Glioma stem cell has anti-chemo-radiation characteristic, which is an important factor involved in tumor metastasis and recurrence. mTORC1 is a key complex in tumor cell metabolism, while its function in tumor stem cell remains controversial. In our previous report, we found low mTORC1 activities in glioma stem cells compare to their induced differentiated mature tumor cells. The low mTORC1 activities suppress the tumor stem cell induced differentiation. And glioma stem cells were not sensitive to timozolomide.
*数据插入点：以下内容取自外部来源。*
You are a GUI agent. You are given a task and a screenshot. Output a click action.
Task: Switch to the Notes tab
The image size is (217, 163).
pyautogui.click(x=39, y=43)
Our preliminary data revealed identical expression levels of amino acid transporter CD98/LAT1, the upper stream of mTORC1, in glioma stem cells and differentiated cells. However, amino acid stimulation test showed slower and weaker activation of mTORC1. And CD98/LAT1 could be localized onto lysosome membrane from cell membrane. Thus, we hypothesize that the localization of CD98/LAT1 to lysosome membrane might be a key process in maintaining low mTORC1 activity in glioma stem cell. In this project, we aim to verify the mechanism of CD98/LAT1 re-localization in regulating mTORC1 activities in glioma stem cell, and explore the function of low mTORC1 in anti-chemotherapy abilities of tumor stem cells and its relation to clinical outcomes. In this project, we would like to clarify the negative regulation of mTORC1 by CD98/LAT1 in glioma stem cell and its relation with anti-chemotherapy ability.